(Data excerpts)
----------------

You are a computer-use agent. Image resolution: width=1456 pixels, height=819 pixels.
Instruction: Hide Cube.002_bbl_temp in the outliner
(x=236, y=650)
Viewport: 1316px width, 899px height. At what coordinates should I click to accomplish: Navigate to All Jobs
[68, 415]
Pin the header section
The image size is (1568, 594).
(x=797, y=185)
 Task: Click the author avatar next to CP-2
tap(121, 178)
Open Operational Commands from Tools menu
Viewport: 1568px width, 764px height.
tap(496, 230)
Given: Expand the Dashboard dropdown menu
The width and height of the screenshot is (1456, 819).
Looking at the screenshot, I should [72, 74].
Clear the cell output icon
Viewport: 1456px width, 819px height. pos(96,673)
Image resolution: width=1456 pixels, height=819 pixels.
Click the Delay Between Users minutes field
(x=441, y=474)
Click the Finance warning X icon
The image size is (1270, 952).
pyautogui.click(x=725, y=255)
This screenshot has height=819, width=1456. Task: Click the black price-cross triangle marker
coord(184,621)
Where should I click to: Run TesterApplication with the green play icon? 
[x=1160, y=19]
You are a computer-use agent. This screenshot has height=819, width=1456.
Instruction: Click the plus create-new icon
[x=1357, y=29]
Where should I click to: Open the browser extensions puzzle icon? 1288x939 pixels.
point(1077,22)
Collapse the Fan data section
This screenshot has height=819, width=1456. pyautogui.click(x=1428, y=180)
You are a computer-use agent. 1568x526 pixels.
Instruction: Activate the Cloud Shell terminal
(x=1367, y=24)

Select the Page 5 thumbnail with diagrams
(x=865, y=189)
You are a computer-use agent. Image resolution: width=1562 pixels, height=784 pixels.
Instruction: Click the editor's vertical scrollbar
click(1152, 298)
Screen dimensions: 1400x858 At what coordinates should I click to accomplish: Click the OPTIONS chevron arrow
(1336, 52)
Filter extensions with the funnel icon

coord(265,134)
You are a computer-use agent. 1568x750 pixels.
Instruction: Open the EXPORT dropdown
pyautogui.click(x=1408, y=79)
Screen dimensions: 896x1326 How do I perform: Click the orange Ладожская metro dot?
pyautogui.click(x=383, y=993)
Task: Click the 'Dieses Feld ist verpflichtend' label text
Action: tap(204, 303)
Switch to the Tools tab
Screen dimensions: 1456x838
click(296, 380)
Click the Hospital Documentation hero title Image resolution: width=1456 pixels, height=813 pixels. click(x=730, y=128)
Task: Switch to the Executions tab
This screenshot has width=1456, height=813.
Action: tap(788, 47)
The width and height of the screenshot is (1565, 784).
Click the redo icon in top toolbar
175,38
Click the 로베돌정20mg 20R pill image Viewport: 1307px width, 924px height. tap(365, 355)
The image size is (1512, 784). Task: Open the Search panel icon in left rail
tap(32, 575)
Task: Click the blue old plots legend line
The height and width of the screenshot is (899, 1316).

----------------

[What you should do]:
An exact copy of every record is needed.

[Answer below]:
You are a computer-use agent. Image resolution: width=1456 pixels, height=819 pixels.
Instruction: Hide Cube.002_bbl_temp in the outliner
(x=236, y=650)
Viewport: 1316px width, 899px height. At what coordinates should I click to accomplish: Navigate to All Jobs
[68, 415]
Pin the header section
The image size is (1568, 594).
(x=797, y=185)
 Task: Click the author avatar next to CP-2
tap(121, 178)
Open Operational Commands from Tools menu
Viewport: 1568px width, 764px height.
tap(496, 230)
Given: Expand the Dashboard dropdown menu
The width and height of the screenshot is (1456, 819).
Looking at the screenshot, I should [72, 74].
Clear the cell output icon
Viewport: 1456px width, 819px height. pos(96,673)
Image resolution: width=1456 pixels, height=819 pixels.
Click the Delay Between Users minutes field
(x=441, y=474)
Click the Finance warning X icon
The image size is (1270, 952).
pyautogui.click(x=725, y=255)
This screenshot has height=819, width=1456. Task: Click the black price-cross triangle marker
coord(184,621)
Where should I click to: Run TesterApplication with the green play icon? 
[x=1160, y=19]
You are a computer-use agent. This screenshot has height=819, width=1456.
Instruction: Click the plus create-new icon
[x=1357, y=29]
Where should I click to: Open the browser extensions puzzle icon? 1288x939 pixels.
point(1077,22)
Collapse the Fan data section
This screenshot has height=819, width=1456. pyautogui.click(x=1428, y=180)
You are a computer-use agent. 1568x526 pixels.
Instruction: Activate the Cloud Shell terminal
(x=1367, y=24)

Select the Page 5 thumbnail with diagrams
(x=865, y=189)
You are a computer-use agent. Image resolution: width=1562 pixels, height=784 pixels.
Instruction: Click the editor's vertical scrollbar
click(1152, 298)
Screen dimensions: 1400x858 At what coordinates should I click to accomplish: Click the OPTIONS chevron arrow
(1336, 52)
Filter extensions with the funnel icon

coord(265,134)
You are a computer-use agent. 1568x750 pixels.
Instruction: Open the EXPORT dropdown
pyautogui.click(x=1408, y=79)
Screen dimensions: 896x1326 How do I perform: Click the orange Ладожская metro dot?
pyautogui.click(x=383, y=993)
Task: Click the 'Dieses Feld ist verpflichtend' label text
Action: tap(204, 303)
Switch to the Tools tab
Screen dimensions: 1456x838
click(296, 380)
Click the Hospital Documentation hero title Image resolution: width=1456 pixels, height=813 pixels. click(x=730, y=128)
Task: Switch to the Executions tab
This screenshot has width=1456, height=813.
Action: tap(788, 47)
The width and height of the screenshot is (1565, 784).
Click the redo icon in top toolbar
175,38
Click the 로베돌정20mg 20R pill image Viewport: 1307px width, 924px height. tap(365, 355)
The image size is (1512, 784). Task: Open the Search panel icon in left rail
tap(32, 575)
Task: Click the blue old plots legend line
The height and width of the screenshot is (899, 1316).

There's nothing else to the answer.